Driven primarily by the team’s art director, Tim Gaedke, Minute of Islands’ art style is influenced by French and Belgian comics such as The Adventures of Tintin, which have a similar tradition of merging adult storytelling with stylised characters and environments. “(Gaedke) basically insisted on making something that doesn’t look like a game,” says Anhut. “And we think it allows us to connect to the character better than doing something where we risk going into the uncanny valley with photorealism. We think that the language this offers us, whether in character design or environmental design, is a stylisation that players can translate for themselves. And we think that this translation process makes it more accessible, and more endearing.”


You’ll encounter the giants, the creators of the strange machines, on your journey. Or are they merely hallucinations?
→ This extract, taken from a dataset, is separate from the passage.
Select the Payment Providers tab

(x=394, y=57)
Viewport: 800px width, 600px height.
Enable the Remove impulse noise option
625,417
The detailed, handmade visuals certainly look incredible, and Anhut stresses that the team refrained from reusing assets as much as possible – which is pretty impressive, given there’s a considerable amount of them across a narrative adventure designed to be completed in a few hours. The story’s set on an archipelago consisting of seven islands, where an unknown calamity strikes at the start, releasing a mysterious cloud of poisonous spores. Naturally, it’s up to a young hero to save the day: it’s a popular trope Anhut admits they’re piggybacking on, but also deconstructing. “This trope of video games – putting all the pressure of saving the world on your shoulders – is normal in everyday life for a lot of people, even if they don’t realise it,” says Anhut. “And this is what the game explores with our protagonist, Mo, who finds that it’s not as easy as just drawing a sword from a stone, and being the chosen one.”
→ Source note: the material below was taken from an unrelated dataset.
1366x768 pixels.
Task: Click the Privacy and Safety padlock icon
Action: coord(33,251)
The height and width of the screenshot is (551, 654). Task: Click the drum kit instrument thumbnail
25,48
Grotesque images like these make it clear the game isn’t meant for young children.

Despite the sword-wielding Arthurian allusions, however, Mo is actually a mechanic, which is quite apt given the general mentality among the archipelago’s populace, where even the most beat-up things are cherished, and objects are constantly being reused and fixed up rather than discarded. Mo’s equivalent of the Master Sword, then, is the Omni Switch, which has the appearance of a magic wand but, as the name implies, functions as an all-purpose tool for solving puzzles. More specifically, the Omni Switch is essential for fixing machines that have been keeping the spores away all this time, and which were built by a race of giants who’ve all but vanished from the surface. Exactly where these giants are now, and why Mo is the sole character capable of wielding the Omni Switch, are both secrets Anhut is keen to keep to himself.


No need for confusing inventories: Mo’s handy Omni Switch is all you need.

What’s also different is that, while most hero journeys often involve discovering new places, these islands are actually places that Mo has visited before; her home sits on one of the larger central islands, where most of her people also live. It’s interesting traversing these environments and interacting with objects that don’t just trigger descriptions, but are pointedly memories, of which there are many to find. “They’re like a completionist mechanic, but they also have intrinsic value to round up the story and help you understand what Mo is going through in each specific island,” explains Anhut. “Depending on what each island is for in the story, these memories will get enhanced, and we hope that people want to trigger all of them to get the full picture.”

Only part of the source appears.